Tall plants with fern-like leaves and a powerful, sweet aroma. At Soul Fire Farm, we grew this plant as a more adaptable cousin in our climate to Artemisia afra (the African wormwood also featured in Farming While Black) and also because in recent years we have heard of its tremendous power in self-determination and healing throughout Africa. In East, West, and South Africa people (including young people in school gardens) are growing it in an effort to reclaim some agency from the pharmaceutical companies that produce anti-malaria drugs.
However, after much more reading on this subject it seems the stories are far more complicated, as they always are. In some cases, home use of Artemisia annua is replacing needed medical care, and in other cases, it is being grown by large companies (under possibly problematic labor conditions) as a mono crop/cash crop for Artemisinin Combination-Based therapy that many people cannot afford. For this and other medicine plants, we have heard "the problems of the humans are not the problems of the plant" and we grow and share this plant and seed as a way to talk about both its uses towards self-determination, as well as the inadequacies of the pharmaceutical industrial complex.

[Dataset excerpts]
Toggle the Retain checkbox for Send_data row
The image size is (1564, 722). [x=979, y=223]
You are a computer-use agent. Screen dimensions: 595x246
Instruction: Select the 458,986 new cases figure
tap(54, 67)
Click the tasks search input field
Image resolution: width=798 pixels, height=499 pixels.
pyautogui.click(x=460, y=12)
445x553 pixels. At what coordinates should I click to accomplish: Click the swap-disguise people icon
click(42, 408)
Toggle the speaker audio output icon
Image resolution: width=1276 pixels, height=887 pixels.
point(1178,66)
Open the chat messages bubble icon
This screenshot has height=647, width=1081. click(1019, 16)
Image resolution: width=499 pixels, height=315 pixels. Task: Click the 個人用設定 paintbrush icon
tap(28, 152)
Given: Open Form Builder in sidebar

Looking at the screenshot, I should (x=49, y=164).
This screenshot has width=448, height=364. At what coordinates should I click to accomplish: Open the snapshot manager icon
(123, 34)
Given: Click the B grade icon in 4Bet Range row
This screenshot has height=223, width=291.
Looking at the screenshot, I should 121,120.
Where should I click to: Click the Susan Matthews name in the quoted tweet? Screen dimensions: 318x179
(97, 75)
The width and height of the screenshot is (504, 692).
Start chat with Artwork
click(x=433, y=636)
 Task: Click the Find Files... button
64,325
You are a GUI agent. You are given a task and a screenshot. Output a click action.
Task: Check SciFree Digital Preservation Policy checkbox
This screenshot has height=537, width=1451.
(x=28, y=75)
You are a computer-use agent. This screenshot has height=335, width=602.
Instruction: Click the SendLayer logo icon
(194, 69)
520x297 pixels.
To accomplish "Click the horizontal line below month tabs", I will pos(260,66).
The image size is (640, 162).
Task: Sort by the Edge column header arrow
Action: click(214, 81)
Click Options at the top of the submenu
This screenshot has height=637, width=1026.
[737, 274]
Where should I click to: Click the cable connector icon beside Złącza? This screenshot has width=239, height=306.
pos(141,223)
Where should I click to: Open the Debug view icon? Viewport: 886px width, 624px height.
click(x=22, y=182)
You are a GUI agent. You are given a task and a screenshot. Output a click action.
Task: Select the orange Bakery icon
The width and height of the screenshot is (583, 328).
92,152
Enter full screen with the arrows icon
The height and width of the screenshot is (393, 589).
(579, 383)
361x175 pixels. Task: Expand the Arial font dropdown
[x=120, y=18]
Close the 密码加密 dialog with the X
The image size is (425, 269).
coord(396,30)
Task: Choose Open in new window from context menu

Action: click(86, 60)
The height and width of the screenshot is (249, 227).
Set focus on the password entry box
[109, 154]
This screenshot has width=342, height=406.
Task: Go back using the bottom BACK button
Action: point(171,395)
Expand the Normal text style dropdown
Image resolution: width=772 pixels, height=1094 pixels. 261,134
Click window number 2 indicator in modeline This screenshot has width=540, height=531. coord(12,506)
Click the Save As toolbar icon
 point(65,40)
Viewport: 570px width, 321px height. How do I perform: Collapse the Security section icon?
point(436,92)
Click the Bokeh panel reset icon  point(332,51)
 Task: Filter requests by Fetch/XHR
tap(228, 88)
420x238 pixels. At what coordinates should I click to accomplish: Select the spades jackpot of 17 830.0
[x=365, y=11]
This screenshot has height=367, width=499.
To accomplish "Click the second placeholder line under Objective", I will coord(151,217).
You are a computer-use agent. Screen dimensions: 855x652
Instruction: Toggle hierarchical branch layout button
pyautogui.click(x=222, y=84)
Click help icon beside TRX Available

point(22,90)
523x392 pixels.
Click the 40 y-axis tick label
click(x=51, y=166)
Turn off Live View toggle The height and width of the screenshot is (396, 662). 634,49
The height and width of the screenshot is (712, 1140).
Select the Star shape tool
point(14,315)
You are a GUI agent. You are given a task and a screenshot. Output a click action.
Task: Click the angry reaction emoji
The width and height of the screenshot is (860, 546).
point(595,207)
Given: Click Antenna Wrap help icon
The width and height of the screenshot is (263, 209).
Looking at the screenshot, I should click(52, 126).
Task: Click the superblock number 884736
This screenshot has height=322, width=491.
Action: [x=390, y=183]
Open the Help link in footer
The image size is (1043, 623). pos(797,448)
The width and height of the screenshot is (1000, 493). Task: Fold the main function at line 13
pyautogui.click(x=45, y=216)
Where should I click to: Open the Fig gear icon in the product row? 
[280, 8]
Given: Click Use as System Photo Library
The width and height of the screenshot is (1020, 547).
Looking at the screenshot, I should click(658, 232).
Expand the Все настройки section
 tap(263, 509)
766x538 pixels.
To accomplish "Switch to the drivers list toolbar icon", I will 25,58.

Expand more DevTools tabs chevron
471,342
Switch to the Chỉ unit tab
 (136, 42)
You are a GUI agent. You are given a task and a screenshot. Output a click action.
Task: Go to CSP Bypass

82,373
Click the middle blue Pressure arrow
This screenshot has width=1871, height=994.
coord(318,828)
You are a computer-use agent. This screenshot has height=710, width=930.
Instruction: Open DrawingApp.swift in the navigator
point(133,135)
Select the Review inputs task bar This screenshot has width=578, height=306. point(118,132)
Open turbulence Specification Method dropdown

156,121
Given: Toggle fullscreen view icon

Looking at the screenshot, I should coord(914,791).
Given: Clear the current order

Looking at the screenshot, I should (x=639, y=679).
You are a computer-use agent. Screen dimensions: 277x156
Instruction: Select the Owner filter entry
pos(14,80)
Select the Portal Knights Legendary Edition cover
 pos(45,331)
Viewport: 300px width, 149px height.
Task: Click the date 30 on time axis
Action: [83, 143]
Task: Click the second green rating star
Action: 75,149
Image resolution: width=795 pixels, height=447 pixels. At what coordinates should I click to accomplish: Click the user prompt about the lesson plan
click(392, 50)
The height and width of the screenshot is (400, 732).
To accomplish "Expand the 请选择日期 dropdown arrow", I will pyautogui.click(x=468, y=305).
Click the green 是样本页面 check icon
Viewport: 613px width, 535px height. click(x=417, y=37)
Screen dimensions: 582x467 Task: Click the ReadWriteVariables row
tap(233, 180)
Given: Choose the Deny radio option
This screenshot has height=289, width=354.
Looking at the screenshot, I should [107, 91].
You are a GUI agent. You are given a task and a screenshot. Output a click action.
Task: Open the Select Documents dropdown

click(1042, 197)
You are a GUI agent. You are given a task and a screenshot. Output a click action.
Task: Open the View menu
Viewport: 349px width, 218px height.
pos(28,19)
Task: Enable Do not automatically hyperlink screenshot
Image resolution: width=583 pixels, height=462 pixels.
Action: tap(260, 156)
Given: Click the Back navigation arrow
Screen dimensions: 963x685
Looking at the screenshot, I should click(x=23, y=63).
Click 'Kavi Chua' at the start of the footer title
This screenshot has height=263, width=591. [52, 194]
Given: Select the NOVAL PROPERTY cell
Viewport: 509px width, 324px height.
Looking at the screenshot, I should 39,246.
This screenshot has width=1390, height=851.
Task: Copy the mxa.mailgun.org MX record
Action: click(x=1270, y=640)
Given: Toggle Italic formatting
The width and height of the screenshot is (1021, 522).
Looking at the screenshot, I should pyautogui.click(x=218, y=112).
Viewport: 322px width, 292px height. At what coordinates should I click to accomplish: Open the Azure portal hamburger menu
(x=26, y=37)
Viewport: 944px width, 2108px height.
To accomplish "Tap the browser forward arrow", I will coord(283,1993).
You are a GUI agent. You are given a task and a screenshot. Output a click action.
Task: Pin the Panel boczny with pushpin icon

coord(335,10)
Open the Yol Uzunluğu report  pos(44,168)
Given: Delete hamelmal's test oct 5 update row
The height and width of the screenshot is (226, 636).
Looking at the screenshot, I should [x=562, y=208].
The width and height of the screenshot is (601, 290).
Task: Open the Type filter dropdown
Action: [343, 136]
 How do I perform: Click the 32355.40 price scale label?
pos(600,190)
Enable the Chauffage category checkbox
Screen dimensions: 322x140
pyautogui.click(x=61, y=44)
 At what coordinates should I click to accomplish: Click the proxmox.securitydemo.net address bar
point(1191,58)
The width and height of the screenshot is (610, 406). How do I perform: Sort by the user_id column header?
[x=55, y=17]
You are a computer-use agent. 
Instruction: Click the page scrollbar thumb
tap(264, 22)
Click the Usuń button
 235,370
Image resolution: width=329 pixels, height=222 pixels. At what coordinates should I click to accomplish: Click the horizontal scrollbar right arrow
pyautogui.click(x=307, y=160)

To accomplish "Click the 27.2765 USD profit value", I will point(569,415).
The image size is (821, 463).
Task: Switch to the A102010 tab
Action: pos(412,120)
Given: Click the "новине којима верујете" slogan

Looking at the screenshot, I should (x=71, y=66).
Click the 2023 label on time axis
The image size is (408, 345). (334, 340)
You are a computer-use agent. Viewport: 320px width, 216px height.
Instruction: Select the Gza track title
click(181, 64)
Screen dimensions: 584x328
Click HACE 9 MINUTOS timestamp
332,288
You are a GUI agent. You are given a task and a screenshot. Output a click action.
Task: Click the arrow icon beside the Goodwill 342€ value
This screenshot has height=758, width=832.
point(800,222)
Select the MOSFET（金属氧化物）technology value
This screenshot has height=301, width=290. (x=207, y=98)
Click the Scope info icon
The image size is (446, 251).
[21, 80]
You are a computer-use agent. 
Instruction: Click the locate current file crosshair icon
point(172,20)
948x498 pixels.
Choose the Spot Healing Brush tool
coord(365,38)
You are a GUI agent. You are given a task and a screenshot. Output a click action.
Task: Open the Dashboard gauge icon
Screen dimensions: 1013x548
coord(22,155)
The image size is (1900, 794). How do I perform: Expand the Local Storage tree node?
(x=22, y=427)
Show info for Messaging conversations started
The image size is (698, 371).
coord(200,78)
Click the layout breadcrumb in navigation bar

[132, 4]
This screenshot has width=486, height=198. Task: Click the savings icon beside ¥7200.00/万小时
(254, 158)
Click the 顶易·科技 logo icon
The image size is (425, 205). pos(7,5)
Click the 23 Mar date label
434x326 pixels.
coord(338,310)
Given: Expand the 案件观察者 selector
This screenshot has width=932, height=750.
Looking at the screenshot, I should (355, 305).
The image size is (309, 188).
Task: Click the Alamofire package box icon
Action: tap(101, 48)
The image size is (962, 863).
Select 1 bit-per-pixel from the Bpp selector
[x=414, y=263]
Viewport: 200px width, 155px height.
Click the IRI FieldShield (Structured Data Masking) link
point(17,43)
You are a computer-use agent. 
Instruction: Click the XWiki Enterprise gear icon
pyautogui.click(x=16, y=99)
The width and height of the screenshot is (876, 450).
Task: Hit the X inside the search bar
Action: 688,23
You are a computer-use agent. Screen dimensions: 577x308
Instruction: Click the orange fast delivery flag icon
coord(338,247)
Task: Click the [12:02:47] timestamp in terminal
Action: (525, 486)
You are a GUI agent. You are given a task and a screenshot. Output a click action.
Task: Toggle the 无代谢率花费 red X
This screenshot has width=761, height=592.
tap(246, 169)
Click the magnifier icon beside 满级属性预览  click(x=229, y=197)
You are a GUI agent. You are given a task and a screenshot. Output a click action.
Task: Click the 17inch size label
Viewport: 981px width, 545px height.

REQUIRED ACTIONS:
a - In the passage on Artemisia annua, copy the part that opens with the words "Tall plants with" and closes with "produce anti-malaria drugs.", replacing "Soul Fire Farm" with "our farm".
b - Answer these questions from the passage on Artemisia annua:
(i) Which plant does the passage identify as the African wormwood also featured in Farming While Black?
(ii) For what therapy do large companies grow Artemisia annua as a cash crop?
(iii) In which parts of Africa are people growing the plant?
c - Continue the passage on Artemisia annua from its last sentence.
The listing comes from a different source than the text.

ANSWERS TO THE PROBLEMS:
a -
Tall plants with fern-like leaves and a powerful, sweet aroma. At our farm, we grew this plant as a more adaptable cousin in our climate to Artemisia afra (the African wormwood also featured in Farming While Black) and also because in recent years we have heard of its tremendous power in self-determination and healing throughout Africa. In East, West, and South Africa people (including young people in school gardens) are growing it in an effort to reclaim some agency from the pharmaceutical companies that produce anti-malaria drugs.

b -
(i) Artemisia afra
(ii) Artemisinin Combination-Based therapy
(iii) East, West, and South Africa

c -
While this species has naturalized in North America, it is originally from China where it is called qinghao and used medicinally to treat fever and malaria. Also known as sweet wormwood, sweet annie, sweet sagewort, annual mugwort, and annual wormwood.
Days to maturity: 190-240
Seeds per pack: 325
Planting / harvesting notes
Start indoors 6-8 weeks before frost and pot-up as needed. Whether starting indoors or outside (after frost), sow on surface of soil, barely cover, and keep moist until germination, which takes 1-2 weeks. While this plant is an annual, it self sows very easily and will return year after year.
Seed keeping notes
Allow seedheads to dry on the plant. Cut the stalks below the lowest seed clusters. If necessary, dry the seedheads further in the sun on a sheet or table away from moisture and precipitation. When fully dry, whack the seedheads in a bucket, allowing the ripest seed to fall. Sift through strainers to remove the largest chaff, and then winnow off the lighter chaff with your breath, a fan, or the wind.